Milwaukee Ballet Company


Click the image to learn more. Debuted in 1977, the Milwaukee Ballet Company's annual performance of "The Nutcracker" remains a community favorite. This photograph is from the 2017 season.

The Milwaukee Ballet Company formed in 1970, joining several other resident performing arts groups and rounding out Milwaukee’s cultural repertoire.[1] The idea for a professional local company originated with Roberta Boorse.[2] Boorse, a former guest dancer for the ballet and part-time instructor at the University of Wisconsin-Milwaukee, ran her own dance academy in West Allis and was frustrated with the lack of opportunities for local dance students to pursue following their graduation. With the Performing Arts Center opening in 1969 and the world famous ballerina Lupe Serrano residing in Milwaukee, she saw an opportunity to create a professional local company. Boorse presented the idea to the University of Wisconsin-Milwaukee Dance Department, where she found strong support.[3]

Professors in the Dance Department and the Dean of the School of Fine Arts, Adolph Suppan, recognized this same gap in Milwaukee’s professional dance scene.[4] Though the department was in its infancy, they had recently added a ballet instructor, Jury Gotshalks, and employed Lupe Serrano as a part-time instructor.[5] Boorse and the department agreed that the University would help support the company’s premiere. Thereafter, the troupe became an independent company, retaining an association with the school.
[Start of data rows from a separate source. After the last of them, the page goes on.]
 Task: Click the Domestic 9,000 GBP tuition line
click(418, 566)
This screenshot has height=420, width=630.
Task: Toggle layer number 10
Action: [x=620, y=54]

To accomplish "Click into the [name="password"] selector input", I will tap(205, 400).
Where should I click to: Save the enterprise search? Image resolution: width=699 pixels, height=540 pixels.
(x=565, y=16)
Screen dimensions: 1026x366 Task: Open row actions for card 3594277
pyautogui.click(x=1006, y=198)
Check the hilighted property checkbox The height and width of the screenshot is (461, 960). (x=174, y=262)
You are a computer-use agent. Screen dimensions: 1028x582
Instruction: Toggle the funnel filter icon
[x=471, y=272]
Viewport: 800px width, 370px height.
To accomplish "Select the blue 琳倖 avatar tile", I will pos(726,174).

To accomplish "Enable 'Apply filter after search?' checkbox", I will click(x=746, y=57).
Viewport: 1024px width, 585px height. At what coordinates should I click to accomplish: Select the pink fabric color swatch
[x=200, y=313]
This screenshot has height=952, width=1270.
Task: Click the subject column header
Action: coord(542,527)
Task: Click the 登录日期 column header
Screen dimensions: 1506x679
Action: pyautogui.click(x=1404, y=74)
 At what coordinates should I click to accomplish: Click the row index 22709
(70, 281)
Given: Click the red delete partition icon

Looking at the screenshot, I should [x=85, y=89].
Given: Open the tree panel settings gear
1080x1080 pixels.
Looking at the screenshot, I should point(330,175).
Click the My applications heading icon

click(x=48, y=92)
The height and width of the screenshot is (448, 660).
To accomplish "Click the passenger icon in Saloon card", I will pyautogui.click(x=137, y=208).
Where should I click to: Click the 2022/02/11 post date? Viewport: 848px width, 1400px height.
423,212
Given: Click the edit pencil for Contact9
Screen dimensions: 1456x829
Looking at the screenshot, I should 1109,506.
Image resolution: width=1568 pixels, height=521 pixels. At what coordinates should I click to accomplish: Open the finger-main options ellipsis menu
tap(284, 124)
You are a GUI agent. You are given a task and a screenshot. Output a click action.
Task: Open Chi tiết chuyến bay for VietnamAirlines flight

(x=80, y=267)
Gotshalks became the company’s first artistic director, Serrano served as artistic advisor, and UW-Milwaukee Department of Dance chairman Myron Nadel took the role of resident choreographer.[6]

Once the company incorporated in late 1969, it quickly prepared for its premiere. Since they could not afford an all-professional troop, they held county-wide auditions.[7] The University chorus and orchestra provided music for opening night, which was hosted at the school’s Fine Arts Theater.[8] On April 24, 1970, the company was well-received by its first full-capacity crowd. In addition to featuring local talent, the star dancers from the American Ballet Theater, Lupe Serrano and Ted Kivitt, wowed the audience.[9]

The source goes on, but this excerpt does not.